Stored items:
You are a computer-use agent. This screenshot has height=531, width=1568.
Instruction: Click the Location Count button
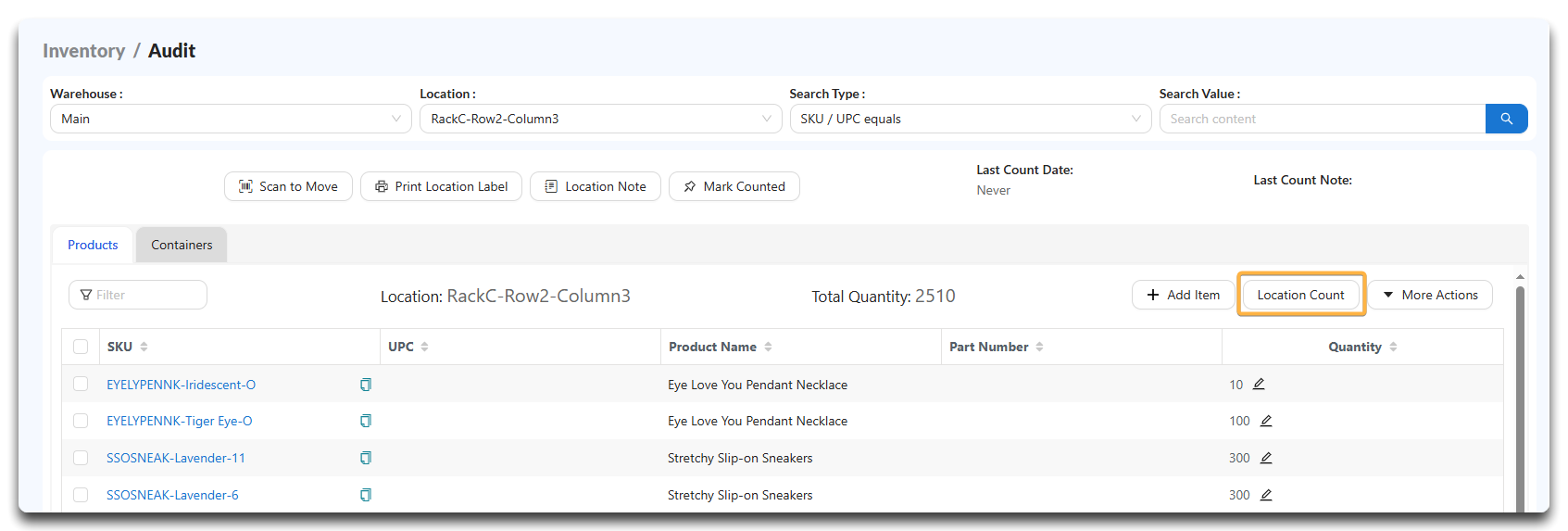(x=1300, y=295)
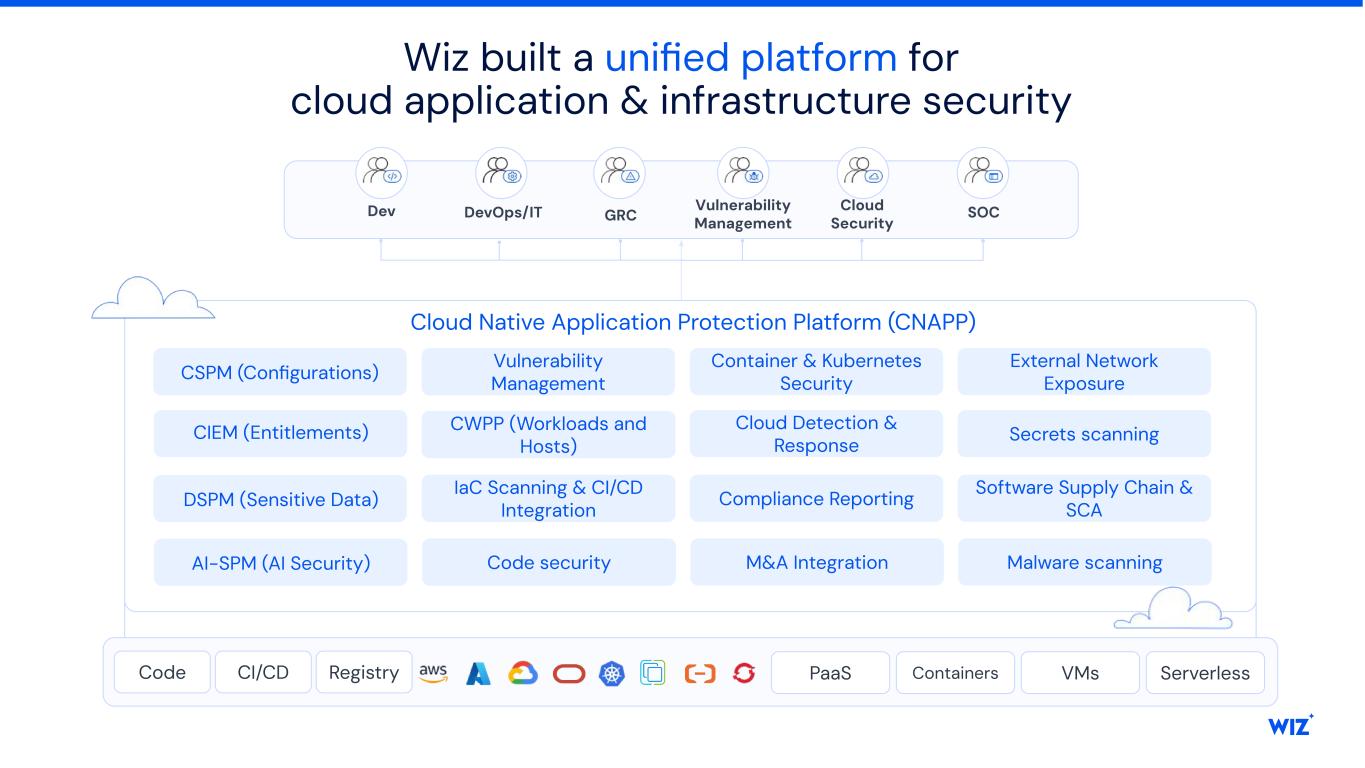Click the CSPM (Configurations) box

click(280, 372)
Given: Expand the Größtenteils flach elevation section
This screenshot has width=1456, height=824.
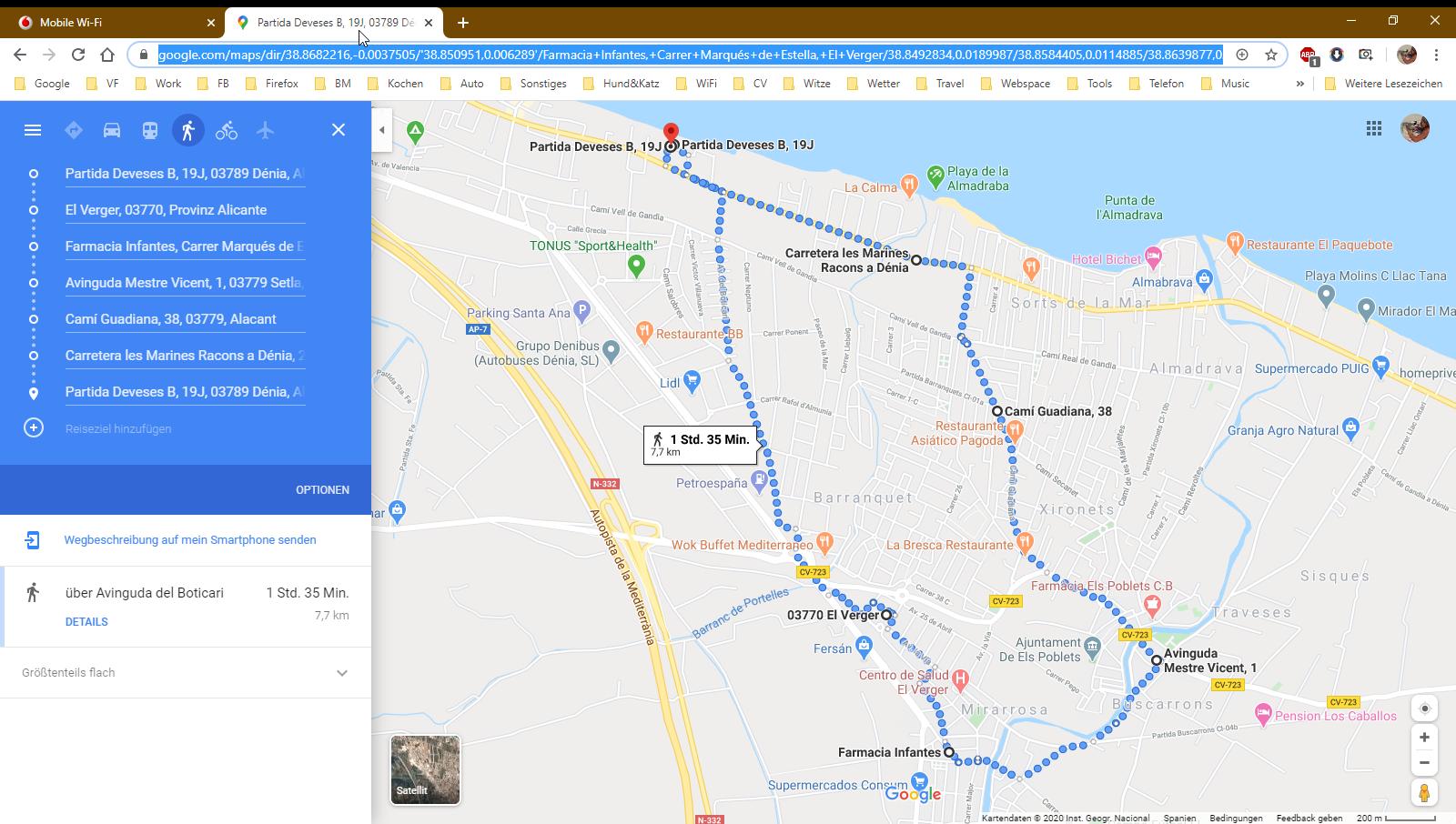Looking at the screenshot, I should click(342, 673).
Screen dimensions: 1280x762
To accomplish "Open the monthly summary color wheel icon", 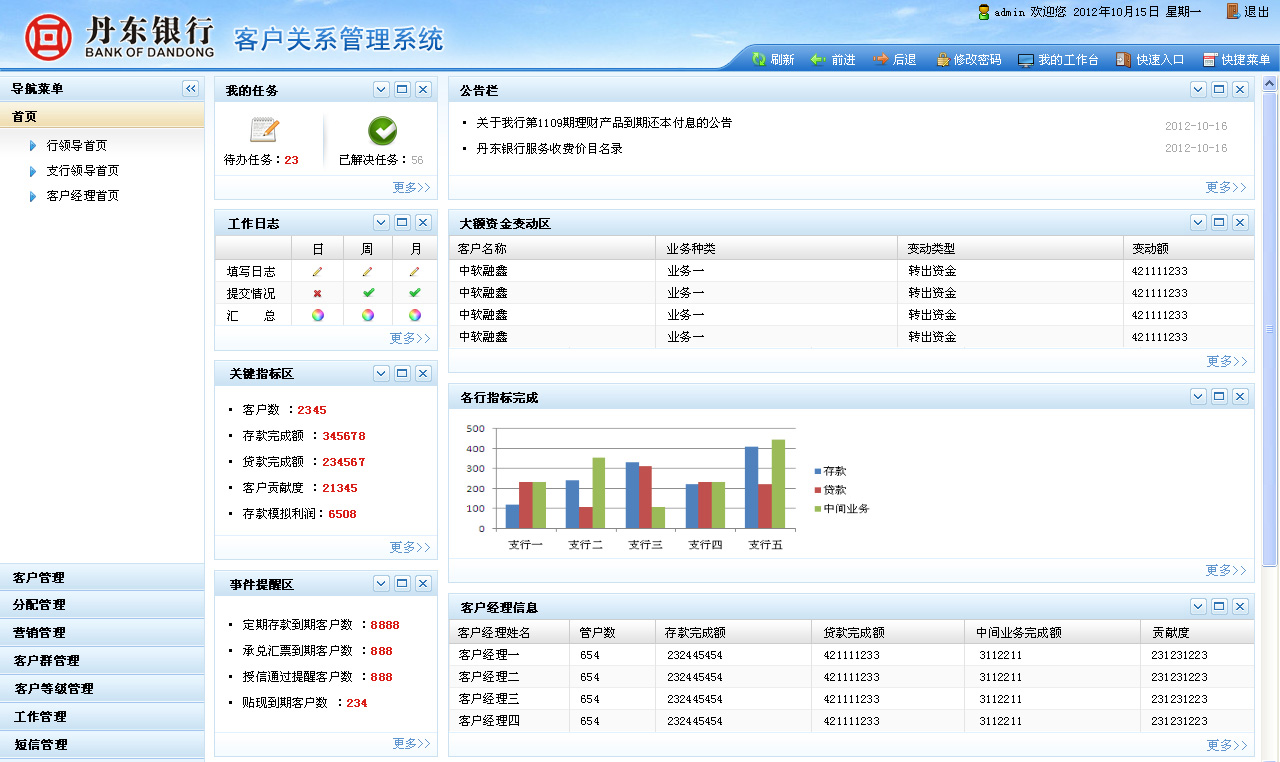I will (x=415, y=315).
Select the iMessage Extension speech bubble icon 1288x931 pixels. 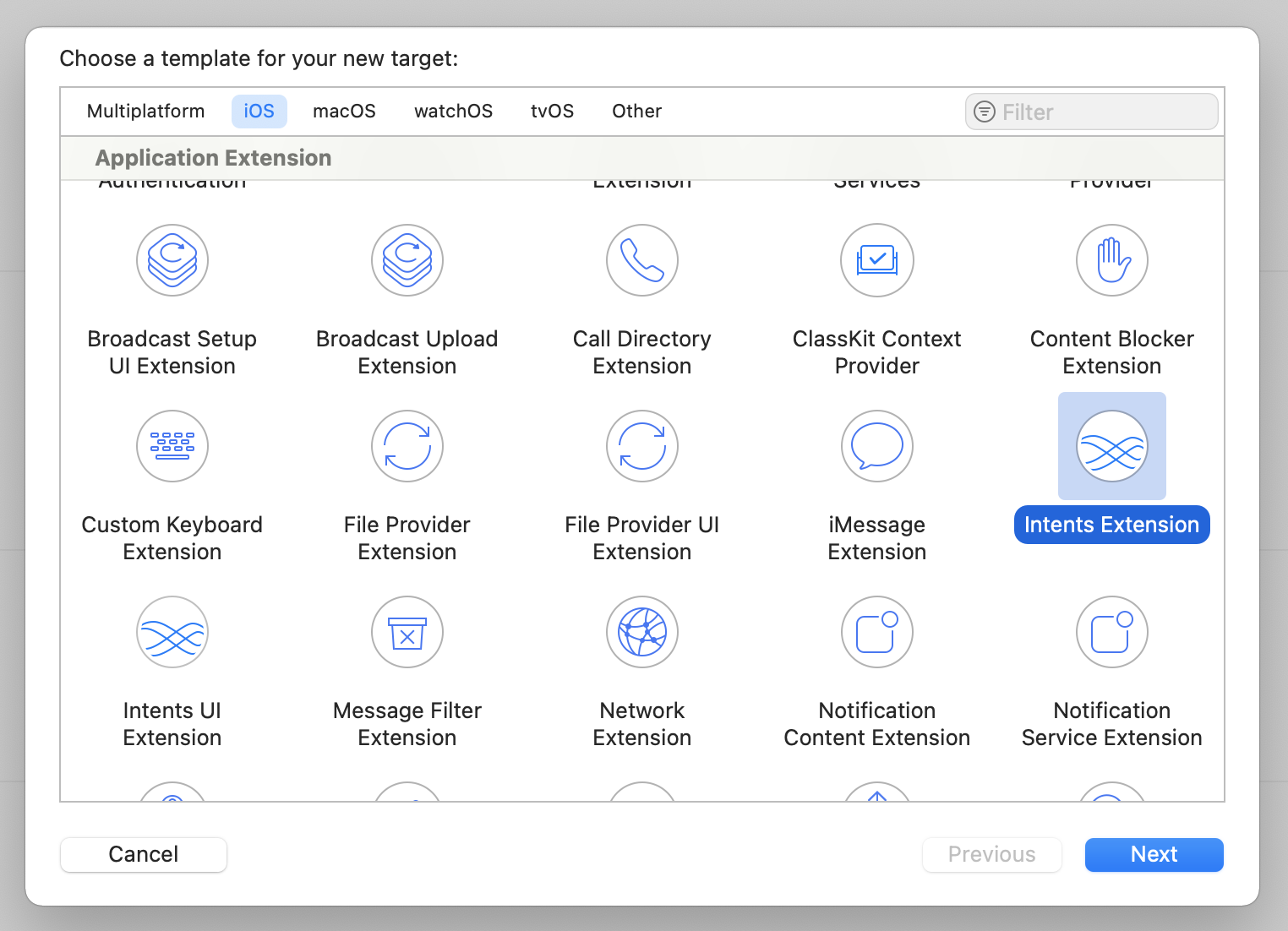pos(877,446)
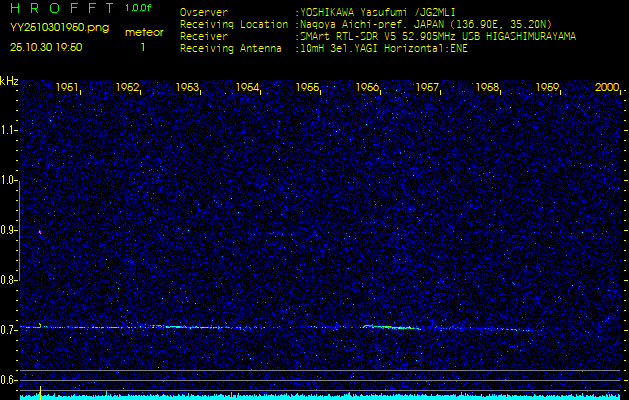629x400 pixels.
Task: Click the 1.1 kHz axis label
Action: coord(9,130)

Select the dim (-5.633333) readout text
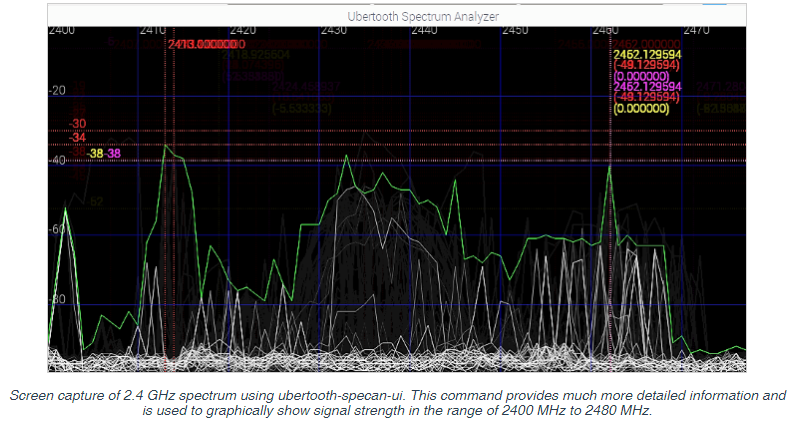click(302, 109)
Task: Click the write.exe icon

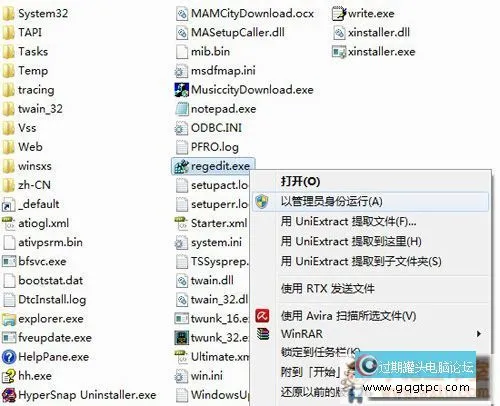Action: click(339, 14)
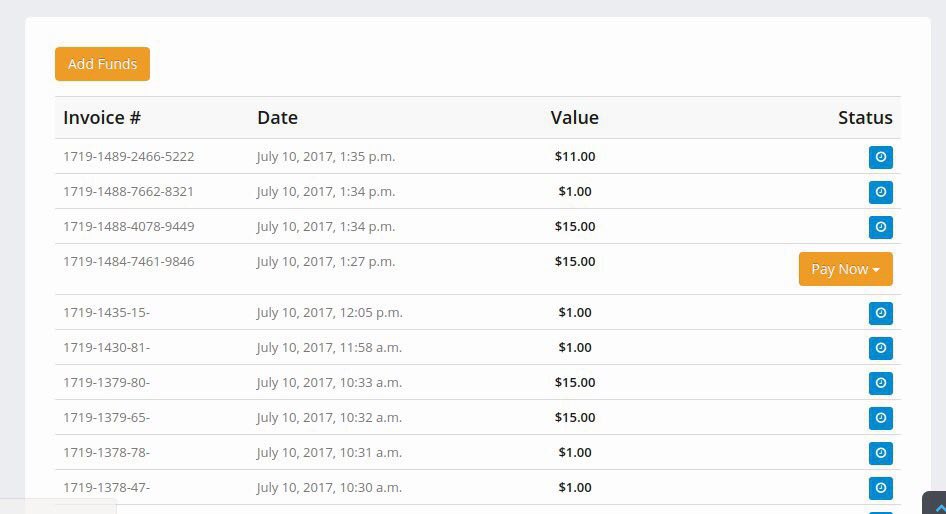946x514 pixels.
Task: Click clock status icon for invoice 1719-1379-80-
Action: 881,383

AIM OF THE TASK: Each line from the one that contains "Select the dim (-5.633333) readout text" through the end of the records should be restated exactly; include both end lines and leave any pictures out.

TASK OUTPUT:
Select the dim (-5.633333) readout text
click(302, 109)
Task: Click the write.exe icon

Action: click(339, 14)
946x514 pixels.
Task: Click clock status icon for invoice 1719-1379-80-
Action: 881,383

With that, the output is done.